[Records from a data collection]
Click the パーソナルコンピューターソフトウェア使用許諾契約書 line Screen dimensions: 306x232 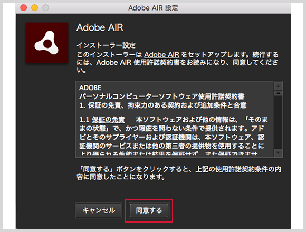pyautogui.click(x=162, y=96)
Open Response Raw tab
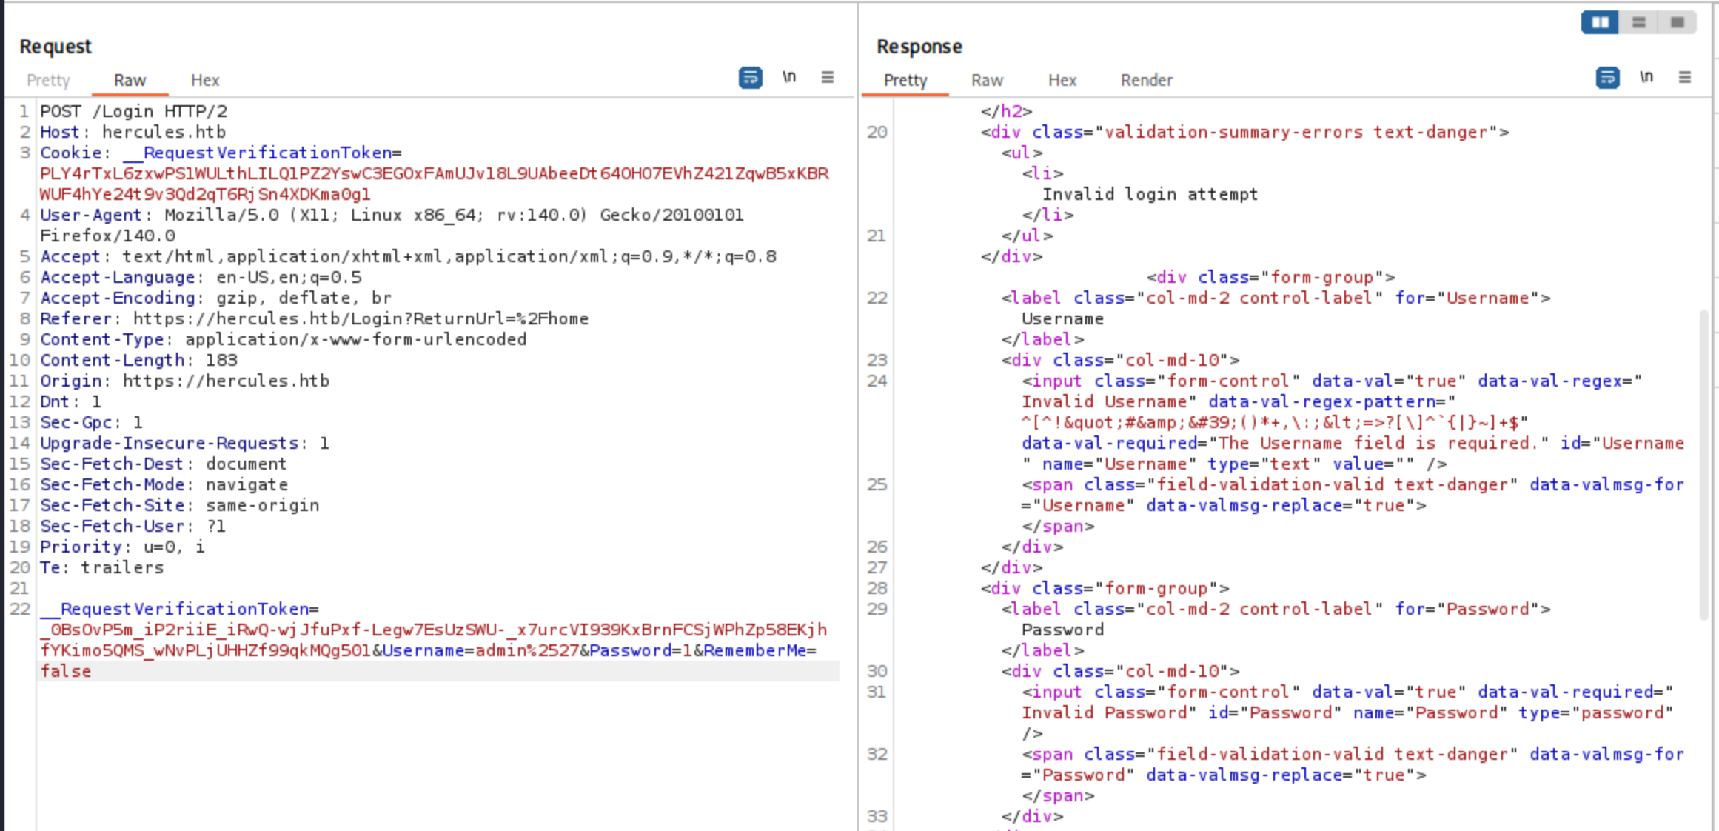This screenshot has width=1719, height=831. coord(987,80)
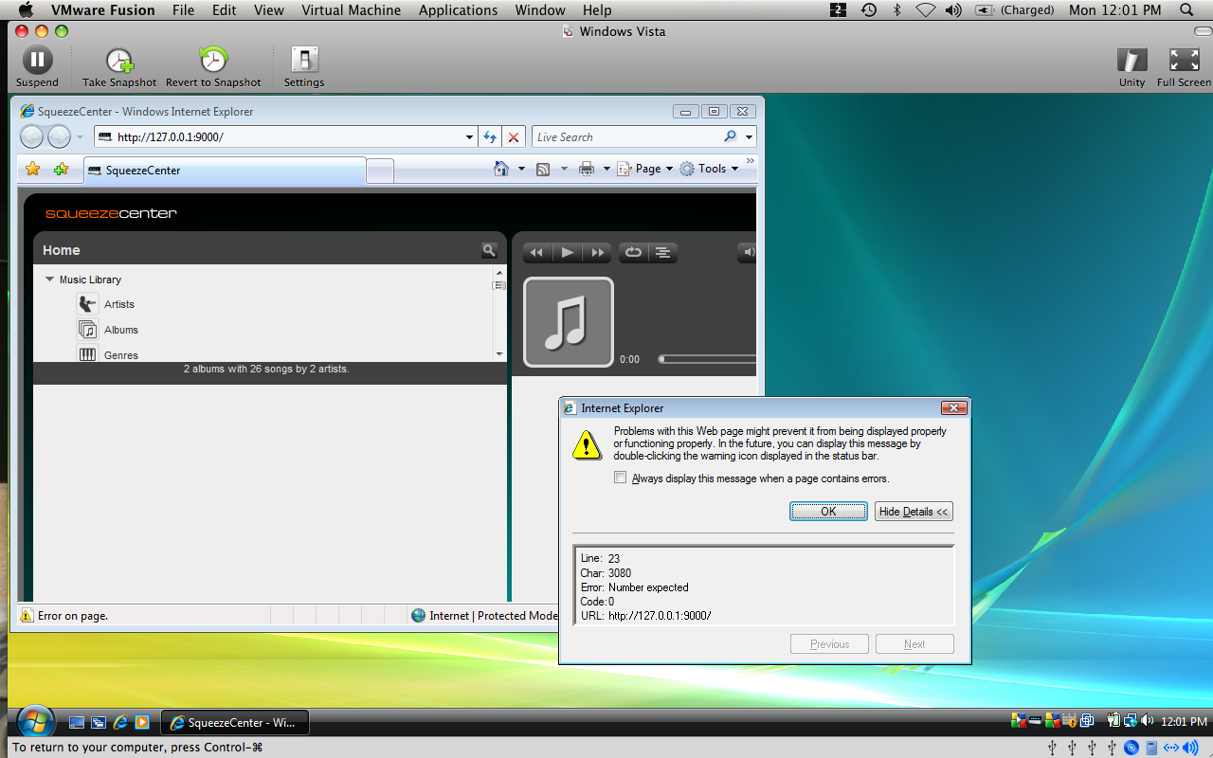Enable Always display this message checkbox
The height and width of the screenshot is (758, 1213).
point(621,478)
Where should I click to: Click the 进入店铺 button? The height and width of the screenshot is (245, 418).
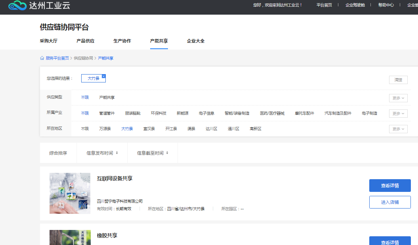[x=390, y=202]

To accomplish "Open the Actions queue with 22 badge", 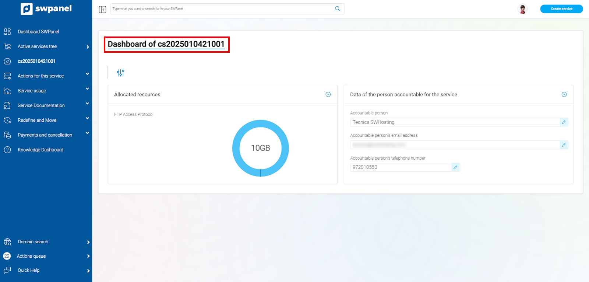I will click(x=31, y=256).
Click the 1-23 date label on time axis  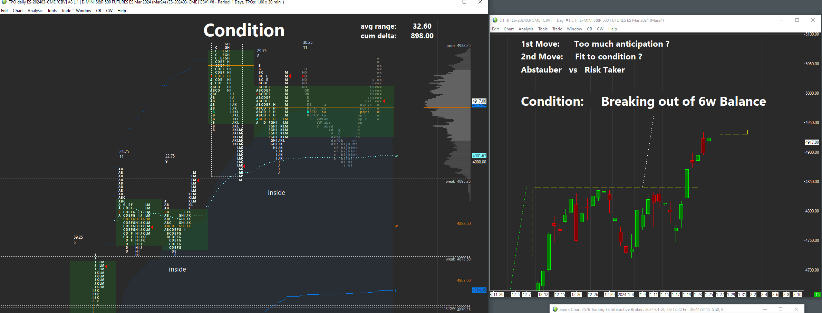coord(698,294)
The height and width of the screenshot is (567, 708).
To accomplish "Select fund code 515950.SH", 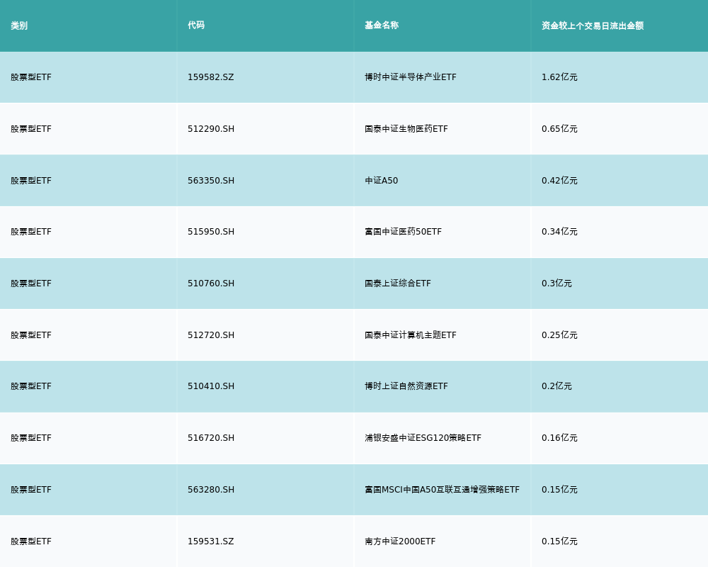I will tap(211, 232).
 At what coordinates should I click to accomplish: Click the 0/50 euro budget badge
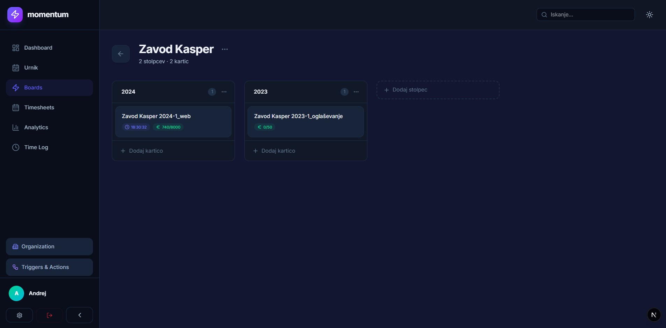pos(265,127)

» **Exercise goal**
Retype the lines of the records starting with the line that contains "At what coordinates" and going on through the end of the records, keeping both ends. Leave the pictures out of your answer.

» **Right answer**
 At what coordinates should I click to accomplish: Click the 0/50 euro budget badge
pos(265,127)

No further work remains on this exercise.